§ Listed records:

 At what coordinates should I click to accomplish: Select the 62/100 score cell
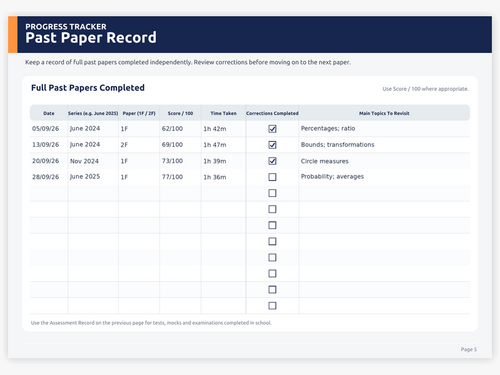tap(180, 129)
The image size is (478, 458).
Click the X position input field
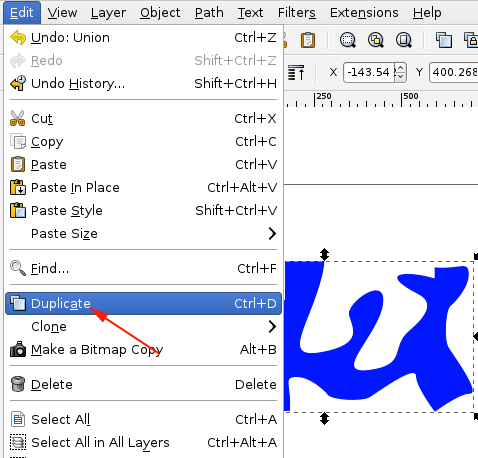coord(369,72)
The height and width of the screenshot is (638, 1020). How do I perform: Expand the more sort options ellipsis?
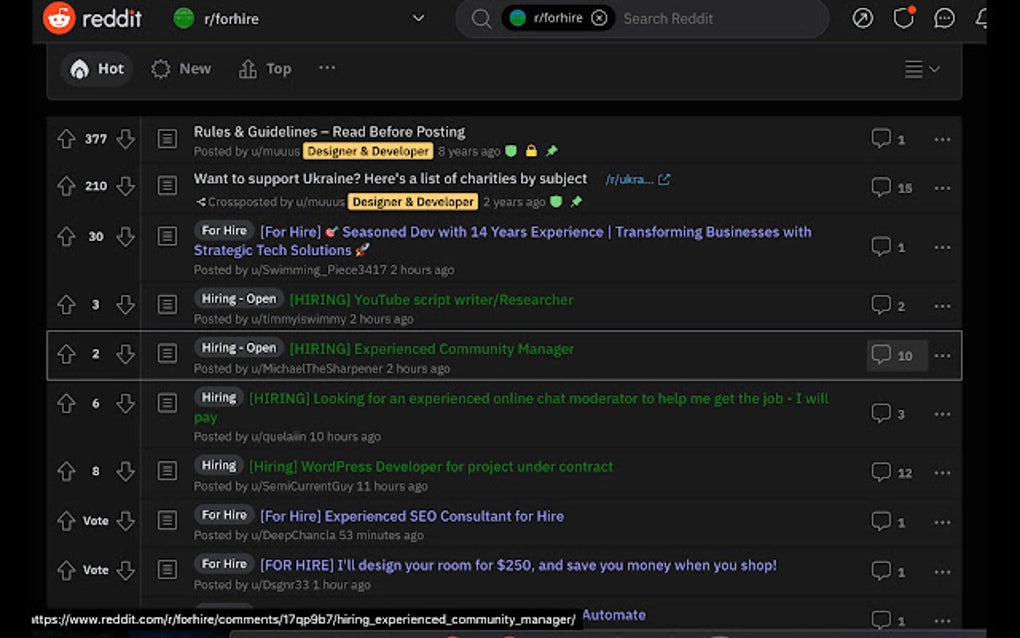pos(326,68)
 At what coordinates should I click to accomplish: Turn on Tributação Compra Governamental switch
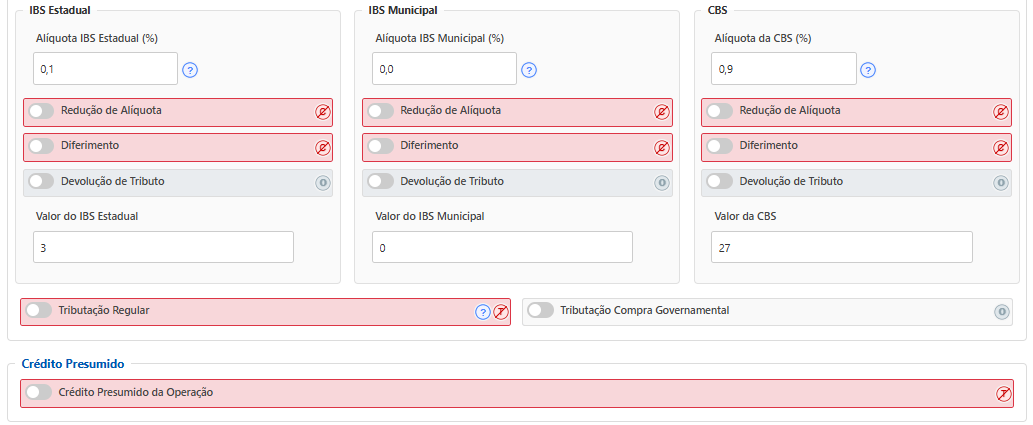pos(540,311)
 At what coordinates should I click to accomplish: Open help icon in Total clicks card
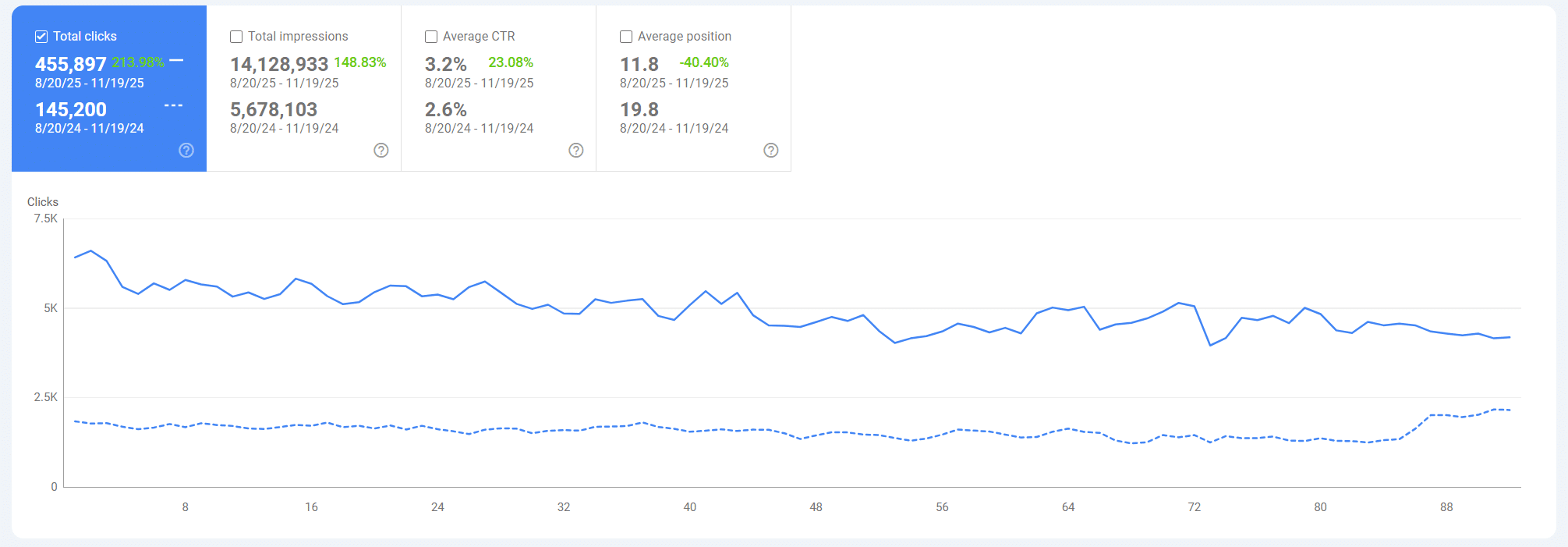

§ What you need to do:
From the line containing "The height and" down to the final line of the material above, reproduce each line exactly and include no images.

§ Solution to this problem:
The height and width of the screenshot is (638, 1020). How do I perform: Expand the more sort options ellipsis?
pos(326,68)
 At what coordinates should I click to accomplish: Turn on Tributação Compra Governamental switch
pos(540,311)
 At what coordinates should I click to accomplish: Open help icon in Total clicks card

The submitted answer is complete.